Exercise requirements:
1 > In the article on Constable's rainbow, swap "landscape" for "portrait" and write out the part between "Salisbury Cathedral from the Meadows." and "case in point.", inclusive.
2 > Carry on the article about Constable's Salisbury Cathedral rainbow after its final sentence.

Text block:
↓

Chasing the rainbow: how John Constable combined science with a stroke of artistic licence

Salisbury Cathedral from the Meadows. John Constable, 1830-1. Tate, CC BY-NC-ND

To what extent can we use works of landscape art as proxy data for what the environment was actually like at the time of painting? Artists such as Claude Monet and John Constable can be trusted if care is taken to understand what the artist was trying to achieve. Salisbury Cathedral from the Meadows is a case in point.

The painting was first exhibited by Constable in 1831 at the Royal Academy. The depicted rainbow is totally out of place considering the solar geometry of the scene – the implied position of the sun in the sky. Art historians have suggested that perhaps the rainbow was added just before the painting was exhibited to symbolise hope, as the storm threatening the cathedral – and by implication the Church of England – was nearly over. But the solar geometry tells a different story. The depicted rainbow rests on John Fisher’s house, the home of Constable’s best friend, where he had often stayed.

↑

Records provided:
↓

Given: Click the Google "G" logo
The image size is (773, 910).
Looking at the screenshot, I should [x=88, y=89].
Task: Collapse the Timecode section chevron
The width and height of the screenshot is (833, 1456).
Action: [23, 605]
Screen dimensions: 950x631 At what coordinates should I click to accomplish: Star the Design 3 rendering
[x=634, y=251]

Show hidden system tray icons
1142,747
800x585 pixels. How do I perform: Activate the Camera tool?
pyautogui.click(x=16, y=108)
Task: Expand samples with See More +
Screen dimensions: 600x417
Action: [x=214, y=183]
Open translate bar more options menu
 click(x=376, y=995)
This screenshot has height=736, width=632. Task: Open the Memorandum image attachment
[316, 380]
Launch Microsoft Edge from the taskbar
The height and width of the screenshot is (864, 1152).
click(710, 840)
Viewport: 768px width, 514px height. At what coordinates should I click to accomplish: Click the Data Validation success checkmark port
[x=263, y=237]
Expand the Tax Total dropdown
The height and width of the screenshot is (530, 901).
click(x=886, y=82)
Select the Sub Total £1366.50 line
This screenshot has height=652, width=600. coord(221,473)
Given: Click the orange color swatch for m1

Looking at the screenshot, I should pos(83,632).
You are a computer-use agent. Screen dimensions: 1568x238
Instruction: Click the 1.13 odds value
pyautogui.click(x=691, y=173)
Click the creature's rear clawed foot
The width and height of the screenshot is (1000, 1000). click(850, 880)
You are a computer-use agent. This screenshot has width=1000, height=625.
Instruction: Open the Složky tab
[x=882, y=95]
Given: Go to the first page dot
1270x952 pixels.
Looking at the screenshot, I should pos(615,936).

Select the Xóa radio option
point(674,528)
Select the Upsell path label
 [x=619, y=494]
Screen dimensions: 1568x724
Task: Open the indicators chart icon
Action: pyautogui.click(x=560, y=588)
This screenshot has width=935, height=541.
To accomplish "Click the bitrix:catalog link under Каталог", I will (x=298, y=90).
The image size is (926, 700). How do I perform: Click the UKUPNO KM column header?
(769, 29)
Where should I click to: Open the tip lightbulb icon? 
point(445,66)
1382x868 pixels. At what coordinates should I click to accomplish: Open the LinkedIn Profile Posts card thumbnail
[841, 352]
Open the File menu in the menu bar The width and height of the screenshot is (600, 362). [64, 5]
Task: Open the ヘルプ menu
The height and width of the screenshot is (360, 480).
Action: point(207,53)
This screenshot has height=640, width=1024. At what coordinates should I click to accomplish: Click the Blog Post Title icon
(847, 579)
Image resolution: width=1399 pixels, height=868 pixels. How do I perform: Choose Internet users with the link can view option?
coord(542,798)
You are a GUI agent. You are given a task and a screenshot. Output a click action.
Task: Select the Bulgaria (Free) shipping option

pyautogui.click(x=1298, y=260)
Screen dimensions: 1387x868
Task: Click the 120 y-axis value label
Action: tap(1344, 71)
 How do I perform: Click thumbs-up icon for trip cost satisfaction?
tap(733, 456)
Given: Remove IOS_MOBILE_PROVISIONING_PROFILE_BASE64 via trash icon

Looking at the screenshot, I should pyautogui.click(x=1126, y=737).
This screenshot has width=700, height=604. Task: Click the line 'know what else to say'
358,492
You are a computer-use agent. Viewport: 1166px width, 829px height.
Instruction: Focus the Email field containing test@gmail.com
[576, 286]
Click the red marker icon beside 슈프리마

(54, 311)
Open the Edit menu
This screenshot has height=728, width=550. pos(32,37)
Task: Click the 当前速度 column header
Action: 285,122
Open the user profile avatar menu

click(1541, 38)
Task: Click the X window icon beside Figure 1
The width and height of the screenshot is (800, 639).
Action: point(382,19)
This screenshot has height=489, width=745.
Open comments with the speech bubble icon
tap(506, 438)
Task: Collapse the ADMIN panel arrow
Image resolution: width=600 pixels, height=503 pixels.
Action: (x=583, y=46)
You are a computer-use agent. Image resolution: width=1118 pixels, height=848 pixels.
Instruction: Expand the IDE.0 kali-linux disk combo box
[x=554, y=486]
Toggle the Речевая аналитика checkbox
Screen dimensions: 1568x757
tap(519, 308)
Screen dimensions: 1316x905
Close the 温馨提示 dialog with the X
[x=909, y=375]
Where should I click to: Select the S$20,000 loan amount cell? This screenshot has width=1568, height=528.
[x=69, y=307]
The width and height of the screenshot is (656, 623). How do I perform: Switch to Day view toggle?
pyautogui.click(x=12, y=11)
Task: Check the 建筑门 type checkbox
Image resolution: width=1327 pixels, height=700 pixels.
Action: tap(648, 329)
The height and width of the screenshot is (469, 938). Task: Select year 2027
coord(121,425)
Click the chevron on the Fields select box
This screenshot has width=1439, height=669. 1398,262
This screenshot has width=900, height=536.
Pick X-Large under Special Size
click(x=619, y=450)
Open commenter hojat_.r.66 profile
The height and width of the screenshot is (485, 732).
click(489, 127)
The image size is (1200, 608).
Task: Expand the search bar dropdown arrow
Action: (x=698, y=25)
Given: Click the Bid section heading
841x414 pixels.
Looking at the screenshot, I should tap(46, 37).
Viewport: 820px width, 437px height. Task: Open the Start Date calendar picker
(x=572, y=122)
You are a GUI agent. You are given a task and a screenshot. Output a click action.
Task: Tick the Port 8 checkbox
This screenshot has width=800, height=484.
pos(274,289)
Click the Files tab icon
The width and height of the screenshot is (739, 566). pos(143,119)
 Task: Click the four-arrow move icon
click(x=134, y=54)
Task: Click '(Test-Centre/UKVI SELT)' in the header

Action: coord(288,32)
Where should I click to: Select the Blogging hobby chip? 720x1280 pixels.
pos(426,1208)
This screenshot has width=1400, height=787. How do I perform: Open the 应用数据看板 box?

↑

Outputs for the tasks:
1 >
Salisbury Cathedral from the Meadows. John Constable, 1830-1. Tate, CC BY-NC-ND

To what extent can we use works of portrait art as proxy data for what the environment was actually like at the time of painting? Artists such as Claude Monet and John Constable can be trusted if care is taken to understand what the artist was trying to achieve. Salisbury Cathedral from the Meadows is a case in point.

2 >
Careful examination of the rainbow shows that it is a full rainbow, which would have been possible on the afternoon of August 25, 1832, the day when Fisher unexpectedly died.

John Constable by Daniel Gardner, 1796. Stephencdickson/Wikipedia, CC BY-SA

It is now clear that when the painting was first exhibited at the Royal Academy it did not contain a rainbow. Indeed, none of the many critics describing the picture mention a rainbow. Constable therefore added the rainbow sometime after his best friend had died as a remarkable tribute to him. It is impossible to know exactly when Constable did this but it is likely to have been early in 1834 before he exhibited the painting in Birmingham that September. In July 1834, he wrote to a friend:

I have done wonders with my great Salisbury – I have been preparing it for [exhibition in] Birmingham, and I am sure I have much increased its power and effect – and I have no doubt of this picture being my best now.

A reviewer of the painting in The Birmingham Advertiser (November 20, 1834) wrote:

Aiming at some striking effect of a summer storm, the artist … has rashly ventured … ever too ethereal for mortal pencil – a rainbow; which looks as if it were built there, and must there ever remain.

This is the first mention of a rainbow in relation to this picture and it obviously made an impression. It certainly supports the theory that it had just been added to the picture.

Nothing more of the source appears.